Feature: @mcp_heavy — Large-Response Negotiation
Audience: Developers working with tools that return large datasets
Package version: 1.0.x
The problem this solves
A tool that returns a list of 500 objects floods the agent's context window in a single call. The agent cannot reason or plan — it just spent its entire context budget receiving data it may not have needed. @mcp_heavy implements a two-call protocol: the first call returns a preview and a continuation token, and the second call returns only as much data as the agent actually needs.
See documents/Guide/read-response-filtering.md for the design rationale and measured numbers.
How it works
Call 1 — probe. The tool executes, its result is cached (5-minute TTL), and the caller receives a probe envelope:
{
"preview": "<first 200 chars of the result>",
"total_size": 48201,
"available_modes": ["summary", "paginated", "filtered", "full"],
"continuation_token": "<opaque token>"
}
Call 2 — fetch. Re-invoke the same tool with continuation_token + mode. The tool does not execute again — the cached result is served in the requested mode.
| Mode | Returns |
|---|---|
summary |
First 10 dict keys / first 5 list items, values truncated to 100 chars |
paginated |
One page of results; pass page (default 1) and page_size (default frisian_MCP_HEAVY_PAGE_SIZE or 20) |
filtered |
Result filtered to the keys listed in filter_keys |
full |
Complete original result |
The five negotiation fields (continuation_token, mode, page, page_size, filter_keys) are automatically merged into the tool's inputSchema so agents see the protocol in tools/list.
Signature
from frisian_mcp import mcp_heavy
@mcp_heavy(
name="products.search",
description="Search products. Returns a probe on first call; pass continuation_token + mode to fetch.",
input_schema={
"type": "object",
"properties": {
"query": {"type": "string", "description": "Search term"},
"category": {"type": "string", "description": "Optional category filter"},
},
},
permission_classes=[IsAuthenticated],
write=False,
admin=False,
)
def search_products(arguments: dict, request: HttpRequest) -> list:
...
The signature is identical to @mcp_tool. The difference is the gateway behaviour on the return value — it caches the result and returns a probe envelope instead of the raw data.
Parameters
| Parameter | Type | Required | Default | Description |
|---|---|---|---|---|
name |
str |
Yes | — | Unique tool name. |
description |
str |
Yes | — | Human-readable description. |
input_schema |
dict |
Yes | — | JSON Schema. Negotiation fields are merged in automatically. |
permission_classes |
list |
No | None |
DRF permission classes. |
write |
bool |
No | False |
Set True → read_write tier. |
admin |
bool |
No | False |
Set True → admin tier. |
Full example
from django.http import HttpRequest
from rest_framework.permissions import IsAuthenticated
from frisian_mcp import mcp_heavy
@mcp_heavy(
name="inventory.list_all",
description=(
"List all inventory records. "
"Returns a probe on first call — use continuation_token + mode to fetch data."
),
input_schema={
"type": "object",
"properties": {
"warehouse": {"type": "string", "description": "Filter by warehouse ID"},
},
},
permission_classes=[IsAuthenticated],
)
def list_inventory(arguments: dict, request: HttpRequest) -> list:
from myapp.models import InventoryItem
qs = InventoryItem.objects.select_related("product", "warehouse")

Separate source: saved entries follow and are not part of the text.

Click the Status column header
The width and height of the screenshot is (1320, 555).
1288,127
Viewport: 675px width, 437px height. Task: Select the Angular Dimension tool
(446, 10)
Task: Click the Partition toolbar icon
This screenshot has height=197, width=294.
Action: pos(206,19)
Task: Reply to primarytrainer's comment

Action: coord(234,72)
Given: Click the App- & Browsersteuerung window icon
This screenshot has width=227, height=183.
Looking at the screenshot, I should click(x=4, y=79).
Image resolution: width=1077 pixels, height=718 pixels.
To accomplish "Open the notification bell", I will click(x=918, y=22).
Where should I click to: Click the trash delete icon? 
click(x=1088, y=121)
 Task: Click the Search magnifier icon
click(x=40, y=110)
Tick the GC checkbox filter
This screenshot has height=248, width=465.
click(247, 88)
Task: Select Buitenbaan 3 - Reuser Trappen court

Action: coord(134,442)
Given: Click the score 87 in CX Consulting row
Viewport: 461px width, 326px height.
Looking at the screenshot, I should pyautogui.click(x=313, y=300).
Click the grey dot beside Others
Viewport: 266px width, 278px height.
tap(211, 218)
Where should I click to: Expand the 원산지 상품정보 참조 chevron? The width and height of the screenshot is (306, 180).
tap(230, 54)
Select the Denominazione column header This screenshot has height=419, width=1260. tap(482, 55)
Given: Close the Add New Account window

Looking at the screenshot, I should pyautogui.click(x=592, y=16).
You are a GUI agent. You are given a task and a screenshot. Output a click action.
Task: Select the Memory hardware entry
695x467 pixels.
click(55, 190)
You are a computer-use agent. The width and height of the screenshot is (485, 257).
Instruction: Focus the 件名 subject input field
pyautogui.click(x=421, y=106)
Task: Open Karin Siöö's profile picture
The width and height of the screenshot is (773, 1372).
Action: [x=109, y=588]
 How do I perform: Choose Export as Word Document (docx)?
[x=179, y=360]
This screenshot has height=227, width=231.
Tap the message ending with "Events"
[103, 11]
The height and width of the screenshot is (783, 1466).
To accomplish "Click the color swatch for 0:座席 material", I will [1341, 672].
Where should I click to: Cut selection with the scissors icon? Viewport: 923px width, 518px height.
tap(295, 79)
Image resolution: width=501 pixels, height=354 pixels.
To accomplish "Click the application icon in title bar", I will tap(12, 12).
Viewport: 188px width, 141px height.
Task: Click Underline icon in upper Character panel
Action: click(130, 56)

if wh := arguments.get("warehouse"):
qs = qs.filter(warehouse_id=wh)
return list(qs.values("id", "product__name", "quantity", "warehouse__name"))
Agent call 1 — probe:
{
"method": "tools/call",
"params": {
"name": "inventory.list_all",
"arguments": {"warehouse": "WH-01"}
}
}
Response:
{
"preview": "[{\"id\": 1, \"product__name\": \"Widget A\", \"quantity\": 42 ...",
"total_size": 52840,
"available_modes": ["summary", "paginated", "filtered", "full"],
"continuation_token": "abc123xyz"
}
Agent call 2 — paginated fetch:
{
"method": "tools/call",
"params": {
"name": "inventory.list_all",
"arguments": {
"continuation_token": "abc123xyz",
"mode": "paginated",
"page": 1,
"page_size": 25
}
}
}
Response:
{
"items": [...],
"page": 1,
"page_size": 25,
"total": 430,
"has_more": true
}
Continuation token expiry
Tokens expire after 5 minutes (_HEAVY_CACHE_TTL = 300). If the token has expired, the response is:
{
"error": "Continuation token expired or not found. Re-invoke without continuation_token to start a new negotiation."
}
The agent should retry without the token to get a fresh probe.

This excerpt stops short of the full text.